I’ve had a lot of time to think these past couple of months…perhaps too much time to think. Sometimes my thoughts are positive ones, and I become filled with enthusiasm and excitement for the future. Other times my thoughts make it hard to get out of bed in the morning. I think we all struggle with this from time to time.
Lately my thoughts have been consumed with the idea of attachment, and why we as people are so attached to our titles, successes, and so on. I've struggled with this on a very intense level lately, and I think it boils down to 1) caring what other people think, 2) ego, and 3) sense of self-worth. Of course we want to be defined by our successes and titles. We worked hard for them. We earned them.
And… what if all of that went away? What if you were no longer able to define yourself by your job title, college degree, awards won, etc?
In yoga training I learned that non-attachment to these things leads to ultimate enlightenment, so no wonder it’s difficult. Nothing worth having is ever easy I suppose.
Lately when someone asks me what I’ve been up to or what I do for a living it makes me want to crawl in a hole and never come out. “Hi, I’m Tori. Jobless. Figuring out my next step. Spending most of my days at home trying not to have a panic attack about what I’m going to do with the rest of my life. But really...um, I’m great. Thanks.”

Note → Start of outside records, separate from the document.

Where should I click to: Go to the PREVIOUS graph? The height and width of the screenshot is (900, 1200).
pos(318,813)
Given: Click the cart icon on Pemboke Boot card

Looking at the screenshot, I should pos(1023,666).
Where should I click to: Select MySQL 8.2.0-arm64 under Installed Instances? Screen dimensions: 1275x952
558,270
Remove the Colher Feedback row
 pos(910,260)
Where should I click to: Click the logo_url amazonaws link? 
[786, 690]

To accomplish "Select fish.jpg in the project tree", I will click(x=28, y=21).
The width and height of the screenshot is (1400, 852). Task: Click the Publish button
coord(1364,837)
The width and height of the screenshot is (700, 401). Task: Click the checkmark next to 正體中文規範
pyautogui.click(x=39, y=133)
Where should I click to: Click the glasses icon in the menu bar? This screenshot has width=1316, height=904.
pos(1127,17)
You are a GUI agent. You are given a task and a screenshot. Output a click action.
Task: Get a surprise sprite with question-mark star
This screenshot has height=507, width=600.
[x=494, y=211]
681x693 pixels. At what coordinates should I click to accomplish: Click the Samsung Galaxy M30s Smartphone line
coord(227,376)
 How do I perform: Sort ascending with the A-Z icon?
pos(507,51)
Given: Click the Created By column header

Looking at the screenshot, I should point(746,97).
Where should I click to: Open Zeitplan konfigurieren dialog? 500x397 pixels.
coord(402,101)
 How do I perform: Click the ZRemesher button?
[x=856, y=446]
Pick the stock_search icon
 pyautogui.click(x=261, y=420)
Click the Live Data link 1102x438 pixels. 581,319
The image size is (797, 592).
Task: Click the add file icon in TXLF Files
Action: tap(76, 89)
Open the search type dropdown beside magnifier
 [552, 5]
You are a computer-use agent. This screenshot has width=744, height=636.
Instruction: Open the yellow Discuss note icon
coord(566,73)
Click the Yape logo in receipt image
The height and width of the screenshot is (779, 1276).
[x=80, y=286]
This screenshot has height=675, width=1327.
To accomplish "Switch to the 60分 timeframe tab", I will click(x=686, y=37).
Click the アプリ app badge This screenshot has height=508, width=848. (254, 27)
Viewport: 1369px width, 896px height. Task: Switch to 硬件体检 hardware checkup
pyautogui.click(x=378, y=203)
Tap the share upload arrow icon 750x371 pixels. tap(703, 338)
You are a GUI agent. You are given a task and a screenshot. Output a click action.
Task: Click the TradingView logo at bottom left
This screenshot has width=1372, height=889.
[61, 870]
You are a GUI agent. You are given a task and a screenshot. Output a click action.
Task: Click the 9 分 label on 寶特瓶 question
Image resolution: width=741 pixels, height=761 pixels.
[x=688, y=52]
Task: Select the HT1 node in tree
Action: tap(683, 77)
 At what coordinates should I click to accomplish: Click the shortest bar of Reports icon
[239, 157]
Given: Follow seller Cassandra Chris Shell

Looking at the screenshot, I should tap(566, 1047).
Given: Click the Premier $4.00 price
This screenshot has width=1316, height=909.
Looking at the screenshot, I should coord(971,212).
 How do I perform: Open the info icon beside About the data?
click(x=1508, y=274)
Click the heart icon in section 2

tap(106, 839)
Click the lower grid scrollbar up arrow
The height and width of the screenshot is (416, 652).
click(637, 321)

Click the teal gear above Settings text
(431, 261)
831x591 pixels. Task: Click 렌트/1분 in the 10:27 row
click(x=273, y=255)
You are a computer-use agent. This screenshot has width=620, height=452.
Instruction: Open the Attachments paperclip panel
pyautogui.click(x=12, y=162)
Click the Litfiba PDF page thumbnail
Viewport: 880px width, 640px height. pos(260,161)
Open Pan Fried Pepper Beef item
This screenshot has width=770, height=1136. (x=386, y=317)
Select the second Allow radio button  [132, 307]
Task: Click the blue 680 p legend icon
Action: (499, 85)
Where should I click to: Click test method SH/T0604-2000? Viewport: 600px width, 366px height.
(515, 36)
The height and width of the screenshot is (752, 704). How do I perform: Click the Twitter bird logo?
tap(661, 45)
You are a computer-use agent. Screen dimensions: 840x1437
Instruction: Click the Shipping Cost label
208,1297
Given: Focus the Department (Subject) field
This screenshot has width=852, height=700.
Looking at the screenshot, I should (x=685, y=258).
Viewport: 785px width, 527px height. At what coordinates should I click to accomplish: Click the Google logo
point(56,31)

I think what bothers me the most about this scenario is that these people are genuinely interested in what I’m doing, and all I can worry about is making my life seem like it’s a certain way so that they’ll think highly of me. And, why do I care so much about what they think? Also, why do I assume they’ll judge me if I do tell them?
People are interesting creatures. I can tell myself I should think one way, even preach it, but then I allow myself to feel differently. This is completely human, and I also think there’s a better way I could be spending my time than worrying what other people think/beating myself up about not having it all figured out right now.
Perfection is a prison. I have those words tattooed on my arm so that I’m forced to look at it every day and be self-aware of the thoughts I allow into my head. There are days when it’s really difficult, and I get angry at myself for having this permanent reminder on my arm…and then there are days when I look down and smile with gratitude.
And as long as the days I can smile with gratitude outnumber the days when I get angry, I’d say I’m doing just fine.